▶ _Exercise details_: Check every line below, and copy those that include "computer".

(Collected data)

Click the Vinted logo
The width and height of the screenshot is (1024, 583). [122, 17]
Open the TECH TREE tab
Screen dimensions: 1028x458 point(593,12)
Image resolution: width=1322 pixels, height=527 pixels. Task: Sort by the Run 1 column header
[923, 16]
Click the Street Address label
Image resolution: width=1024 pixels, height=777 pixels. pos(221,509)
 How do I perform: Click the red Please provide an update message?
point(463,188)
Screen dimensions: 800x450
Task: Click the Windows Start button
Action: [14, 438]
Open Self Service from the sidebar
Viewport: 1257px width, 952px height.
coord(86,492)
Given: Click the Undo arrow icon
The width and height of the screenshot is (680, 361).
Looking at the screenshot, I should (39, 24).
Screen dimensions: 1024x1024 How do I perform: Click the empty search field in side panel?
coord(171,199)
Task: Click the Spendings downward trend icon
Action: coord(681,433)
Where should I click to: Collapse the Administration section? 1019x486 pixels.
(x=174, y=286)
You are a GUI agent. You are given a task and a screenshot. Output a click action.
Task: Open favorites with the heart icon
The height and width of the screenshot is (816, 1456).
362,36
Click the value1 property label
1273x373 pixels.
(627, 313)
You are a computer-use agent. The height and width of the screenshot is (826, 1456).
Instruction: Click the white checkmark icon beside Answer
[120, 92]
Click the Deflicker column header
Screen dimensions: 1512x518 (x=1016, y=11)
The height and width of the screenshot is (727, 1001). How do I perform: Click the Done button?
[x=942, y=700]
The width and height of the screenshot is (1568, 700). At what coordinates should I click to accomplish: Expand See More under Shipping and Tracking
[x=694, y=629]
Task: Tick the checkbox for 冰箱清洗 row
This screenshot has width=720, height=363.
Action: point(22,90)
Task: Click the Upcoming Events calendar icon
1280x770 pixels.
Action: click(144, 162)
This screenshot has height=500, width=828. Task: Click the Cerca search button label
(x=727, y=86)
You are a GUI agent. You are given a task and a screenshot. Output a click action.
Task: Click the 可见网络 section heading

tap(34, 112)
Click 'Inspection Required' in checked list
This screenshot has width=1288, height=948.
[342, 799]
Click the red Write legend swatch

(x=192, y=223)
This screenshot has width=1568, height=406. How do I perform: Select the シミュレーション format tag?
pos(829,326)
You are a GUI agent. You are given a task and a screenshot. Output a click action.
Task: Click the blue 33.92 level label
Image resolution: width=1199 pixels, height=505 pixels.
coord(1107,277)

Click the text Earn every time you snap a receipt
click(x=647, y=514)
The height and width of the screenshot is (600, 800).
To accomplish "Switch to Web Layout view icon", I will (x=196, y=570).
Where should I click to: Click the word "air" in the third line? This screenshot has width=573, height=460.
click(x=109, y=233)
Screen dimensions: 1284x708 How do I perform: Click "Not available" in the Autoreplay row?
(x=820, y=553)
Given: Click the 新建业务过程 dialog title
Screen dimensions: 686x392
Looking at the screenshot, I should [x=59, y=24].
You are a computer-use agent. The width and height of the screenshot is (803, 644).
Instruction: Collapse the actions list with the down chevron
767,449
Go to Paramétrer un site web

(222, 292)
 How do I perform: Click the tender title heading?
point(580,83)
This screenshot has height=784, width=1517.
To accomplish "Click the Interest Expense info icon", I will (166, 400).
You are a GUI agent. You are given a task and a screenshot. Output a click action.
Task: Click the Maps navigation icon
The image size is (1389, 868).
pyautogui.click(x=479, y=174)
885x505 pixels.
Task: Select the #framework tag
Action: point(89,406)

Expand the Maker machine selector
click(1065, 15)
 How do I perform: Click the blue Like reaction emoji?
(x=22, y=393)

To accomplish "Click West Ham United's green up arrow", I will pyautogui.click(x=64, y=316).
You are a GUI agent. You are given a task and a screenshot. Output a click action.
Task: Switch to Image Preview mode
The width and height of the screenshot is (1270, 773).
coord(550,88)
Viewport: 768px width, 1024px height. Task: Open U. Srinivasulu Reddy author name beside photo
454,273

▶ _Task solution_:
You are a computer-use agent. The height and width of the screenshot is (826, 1456).
You are a computer-use agent. The width and height of the screenshot is (803, 644).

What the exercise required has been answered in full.